# Intelligent Functions Library

We are planning to collaborate with SIL on a library of intelligent functions including:

* Translation suggestion functions
* Quality-checking functions
* Basic checking functionality

This library will likely be a Lerna + yarn + TypeScript stack, installable as a simple JS package.

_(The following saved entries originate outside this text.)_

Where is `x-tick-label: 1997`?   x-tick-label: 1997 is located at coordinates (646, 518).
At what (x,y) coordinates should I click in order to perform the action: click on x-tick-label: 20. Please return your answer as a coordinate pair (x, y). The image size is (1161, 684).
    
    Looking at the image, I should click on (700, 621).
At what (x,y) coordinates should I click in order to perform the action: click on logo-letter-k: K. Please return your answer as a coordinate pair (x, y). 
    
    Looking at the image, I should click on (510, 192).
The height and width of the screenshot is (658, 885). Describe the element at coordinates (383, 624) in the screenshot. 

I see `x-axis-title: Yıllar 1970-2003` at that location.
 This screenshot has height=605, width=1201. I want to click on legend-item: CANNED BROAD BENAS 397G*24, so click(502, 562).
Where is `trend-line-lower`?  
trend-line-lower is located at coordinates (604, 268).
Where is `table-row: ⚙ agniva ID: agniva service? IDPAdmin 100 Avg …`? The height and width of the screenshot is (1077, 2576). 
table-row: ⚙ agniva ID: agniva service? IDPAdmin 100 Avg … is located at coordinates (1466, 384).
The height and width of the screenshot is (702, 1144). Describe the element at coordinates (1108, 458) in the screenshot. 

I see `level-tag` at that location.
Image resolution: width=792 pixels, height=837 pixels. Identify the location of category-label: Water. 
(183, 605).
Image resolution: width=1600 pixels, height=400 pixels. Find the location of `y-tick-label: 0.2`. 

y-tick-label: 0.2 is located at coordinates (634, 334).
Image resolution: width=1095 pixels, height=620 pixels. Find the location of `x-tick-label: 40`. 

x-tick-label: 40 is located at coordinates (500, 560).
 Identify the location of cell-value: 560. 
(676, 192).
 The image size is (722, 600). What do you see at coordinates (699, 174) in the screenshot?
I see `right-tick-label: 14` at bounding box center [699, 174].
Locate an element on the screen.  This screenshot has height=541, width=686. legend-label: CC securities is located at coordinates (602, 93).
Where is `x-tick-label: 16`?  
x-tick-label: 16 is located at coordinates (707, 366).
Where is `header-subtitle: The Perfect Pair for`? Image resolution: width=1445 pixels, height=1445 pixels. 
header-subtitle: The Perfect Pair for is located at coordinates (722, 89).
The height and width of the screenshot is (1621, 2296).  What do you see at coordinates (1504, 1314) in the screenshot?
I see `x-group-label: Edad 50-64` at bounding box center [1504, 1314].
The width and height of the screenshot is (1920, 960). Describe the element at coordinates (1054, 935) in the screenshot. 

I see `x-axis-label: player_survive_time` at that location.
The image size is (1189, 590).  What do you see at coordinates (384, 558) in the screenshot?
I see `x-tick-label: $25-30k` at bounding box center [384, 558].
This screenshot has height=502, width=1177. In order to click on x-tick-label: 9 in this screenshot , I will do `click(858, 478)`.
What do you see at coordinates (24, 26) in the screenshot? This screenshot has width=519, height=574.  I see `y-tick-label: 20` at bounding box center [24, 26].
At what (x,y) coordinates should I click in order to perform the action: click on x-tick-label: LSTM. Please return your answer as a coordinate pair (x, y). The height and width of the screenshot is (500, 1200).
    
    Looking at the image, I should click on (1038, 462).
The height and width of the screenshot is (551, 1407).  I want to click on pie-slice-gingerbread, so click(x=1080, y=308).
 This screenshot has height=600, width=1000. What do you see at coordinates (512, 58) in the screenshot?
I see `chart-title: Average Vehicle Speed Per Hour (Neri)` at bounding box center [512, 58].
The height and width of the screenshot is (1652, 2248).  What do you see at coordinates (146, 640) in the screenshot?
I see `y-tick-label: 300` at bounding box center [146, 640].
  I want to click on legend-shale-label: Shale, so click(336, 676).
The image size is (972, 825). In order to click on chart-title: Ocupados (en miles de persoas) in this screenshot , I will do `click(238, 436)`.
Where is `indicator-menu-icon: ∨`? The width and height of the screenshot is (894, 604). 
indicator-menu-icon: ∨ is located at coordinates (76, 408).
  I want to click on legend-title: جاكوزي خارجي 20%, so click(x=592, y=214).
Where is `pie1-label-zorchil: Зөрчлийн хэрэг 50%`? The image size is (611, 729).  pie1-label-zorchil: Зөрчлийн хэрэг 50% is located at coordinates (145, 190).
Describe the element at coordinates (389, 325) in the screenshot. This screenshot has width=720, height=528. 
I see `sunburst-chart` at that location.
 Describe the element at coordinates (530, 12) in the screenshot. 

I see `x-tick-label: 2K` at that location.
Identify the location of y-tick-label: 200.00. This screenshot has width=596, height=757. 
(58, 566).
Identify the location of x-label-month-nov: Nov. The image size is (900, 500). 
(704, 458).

We might use some of the proposed functionality in this proposed shared project from the Parnership for Applied Biblical NLP: [bible-ai-endpoints-test](https://github.com/BibleNLP/bible-ai-endpoints-test/blob/main/README.md#list-of-endpoints)

#### Simpler tasks

* [ ] &#x20;Language Identification Endpoint: An endpoint that takes a string as an input and outputs the detected language. This could be useful for tasks where the language of the text isn’t known beforehand.
  * [ ] &#x20;I have text in Yoruba, don’t know the code, but some endpoint requires an ISO-2 or -3 code
  * [ ] &#x20;Get ISO-3 code for Yoruba
  * [ ] &#x20;Allows LLMs to take natural language query “... Yoruba …” and retrieve ISO code
  * [ ] &#x20;Not necessarily trivial - Armenian has 2 ISO codes for sub-dialects, etc.
  * [ ] &#x20;Input = string
  * [ ] &#x20;Output = list of 2-character ISO codes, and 3-character iso codes
* [ ] &#x20;BLEU Scoring Endpoint: An endpoint that accepts a reference translation and a candidate translation and returns a BLEU score (via NLTK).
* [ ] &#x20;Romanizing Text Endpoint: An endpoint that converts text from one script to another. This would be particularly useful for languages with non-Latin scripts. See Ulf’s library [uroman](https://github.com/isi-nlp/uroman/issues/9).
* [ ] &#x20;Keyword List Retrieval Endpoint: An endpoint that can extract the list of key content words or names from the text for further alignment tasks.

#### More complex tasks

* [ ] &#x20;FastAlign Endpoint: An endpoint that attempts to align two sentences using a simple, efficient model like FastAlign. This would likely require access to pre-trained models (do these exist? Do we need to make these?) or an ability to train models from provided datasets.&#x20;
  * [ ] &#x20;Pretrained models
  * [ ] &#x20;Endpoints for specific language pairs/sets
* [ ] &#x20;Statistical Alignment Endpoint: An endpoint that takes two strings as an input and attempts to statistically align them. It can use models like IBM Model 1 to 4, HMM, etc. Are there tools in SIL Machine for this?
  * [ ] &#x20;Input: parallel sentences
  * [ ] &#x20;Function trains model
  * [ ] &#x20;Output word-by-word alignment
* [ ] &#x20;Syntax-Aware Alignment Endpoint: An endpoint that aligns considering the syntax of the languages. We could leverage MACULA data for source-text syntax chunking.
* [ ] &#x20;Multilingual Alignment Endpoint: An endpoint that can take multiple sentences in different languages and align them all together. We would need to specify the alignment method, or this could be an LLM-powered tool.
* [ ] &#x20;Preprocessing before alignment: merged vrefs in one language, etc.
* [ ] &#x20;E-Bible endpoints: what services could we expose relevant to this data?
  * [ ] &#x20;Endpoint to get multiple versions for a given verse or range
  * [ ] &#x20;Resolve versification between versions (using ParaText “original” versification?)